Mentoring: Living in Faith


By Brother Luke

            Faith is not about assurances. It’s about moving into the unknown without the anchor of a desired predetermined outcome. The outcome is what it is supposed to be, not necessarily what I hope it will be. For cooks, and I am not one, following a recipe is supposed to lead to a known outcome: the dish you intend. Entering into monastic life is about entering into a life of faith in a unique and intensive way. When a person embarks on this journey, the initial stages of the journey include accompaniment by a professed member of the community. This is called mentoring. It usually continues right up to the time of profession, which could be 3 to 4 years after one begins the candidacy.

In our community someone entering this formation process could spend up to one year as a candidate. At the end of that period a decision is made as to whether or not the individual and the community think the candidate should continue on to the novitiate. The novitiate can then last up to 3 years, although it may end earlier for a variety of reasons. At any time during the novitiate the novice may decide that this is not the life for him or her, or the community may conclude that the individual is not suited to this life.
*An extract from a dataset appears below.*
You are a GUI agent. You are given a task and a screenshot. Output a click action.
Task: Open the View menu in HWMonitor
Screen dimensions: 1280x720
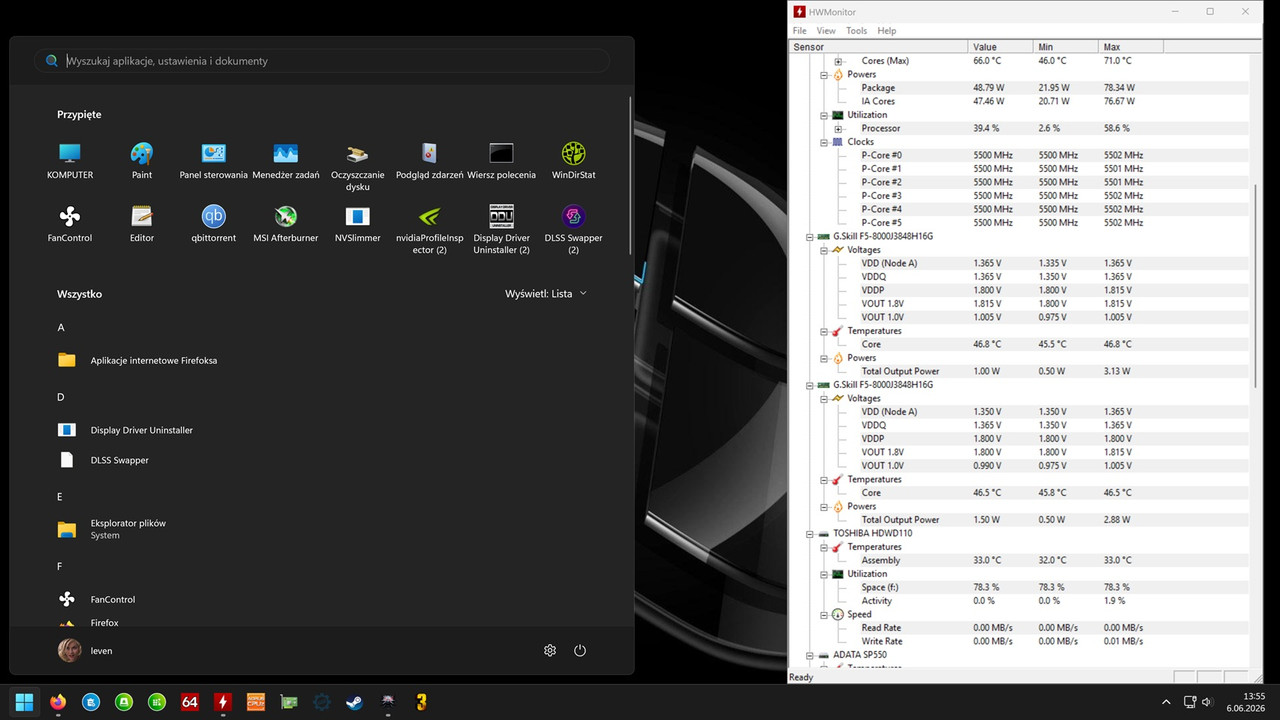(826, 31)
The formation process is a period of discernment. The mentor’s role is to help the novice negotiate the stormy waves that are an inevitable part of the journey. The novice faces major adjustments in virtually every aspect of his or her life. Long-held assumptions about proper living are challenged by the new reality of community. What may have worked for someone living alone may not be tenable in a community context where everything is shared and held in common, and nothing is owned or possessed by an individual; where a culture has evolved and a new person has to first come to understand it, then grow into it, and ultimately be a new element that will affect it and change it.  Moreover, how one spends one’s time is regulated in part by the structure of monastic life: corporate prayer; personal prayer, study, and meditation; work; and chores.

In monastic life one’s freedom of mobility is restricted. The novice needs permission to leave the monastery property. The novice has to set aside contacts with family and friends while in the process of setting down roots in the community. During the novitiate, personal possessions and money are held in trust for the novice by a person outside the community in whom the novice has confidence.
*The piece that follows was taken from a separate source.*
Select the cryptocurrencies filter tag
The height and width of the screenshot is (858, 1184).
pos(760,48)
Learning about this life is a fulltime occupation. It’s both a lived experience and something transmitted through formation classes. The community needs to be careful not to overburden the novice with too many duties. Participating in and preparing for classes is an important part of the novice’s life and must be respected by the other members of the community. The novice has to prepare his or her own daily horarium, taking into account the community structure that is already in place. This is reviewed with the mentor and adjusted over time as duties and circumstances warrant.
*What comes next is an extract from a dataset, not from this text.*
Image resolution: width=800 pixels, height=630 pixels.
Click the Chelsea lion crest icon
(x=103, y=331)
Juggling all this and keeping one’s eye focused on why one was drawn to monastic life in the first place is the mentoring process. The mentor and novice will meet once a week throughout the novitiate. This is the time when the mentor will question the novice about weekly experiences with work, other community members (or staff), liturgical life, and most importantly the emotional stretch in dealing with separation from long-time friends and family, and all the issues surrounding those relationships. The novice will struggle with all these things and more. The mentor has to provide the answers to the relentless: why? Doing this in a way that both affirms and challenges set patterns from the past is the delicate dance.

The mentoring sessions will often start with general discussions about the activities of the week. But it will also delve into deeper issues that touch on the emotional turmoil that is brewing inside the heart. Questions include: “What is coming up in your prayer?” “What happened this week that you would describe as moments of grace or moments of challenge?” The conversation that follows can circle back to a discussion of what drew the person to this life in the first place. Is the attraction continuing to burn bright or to burn out? Clarity around that struggle can emerge from the answer to the question: “What is it about this life that feeds you?” How the answer to that question varies over time can reveal the trajectory the novitiate is taking for that person. 

Monastic life may produce a rhythm that is reassuring and fulfilling, or it may seem routine and debilitating. Wrestling with such feelings is natural to the process, but the outcome is not the same for each person. The mentor is there as a guide, constantly trying to explain and put into perspective the realities of the monastic culture the novice is experiencing. The mentor can also challenge the novice’s own preconceived notions that are now bumping into a new and unfamiliar reality. Working through all this is no easy task. It is how our faith is lived out in the monastic laboratory. “When the waves rush in on all sides,” as the psalmist says, are we able to affirm through faith our steadiness on the course, or will the unsettling crises we experience cause us to waver and turn back to the familiar? The process is intended to make us work through that. Working through it may not always lead to the same outcome. And that is as it should be. There is another “player” involved here and that is God. If we have allowed the process to do its work, then that final decision ideally comes out of that place where God is guiding the choice. Guiding, not making, the choice: is this the right place for that person to work out his or her salvation? For some it is. But not for all. Being at peace with that reality is the challenge both the individual and the community have to face.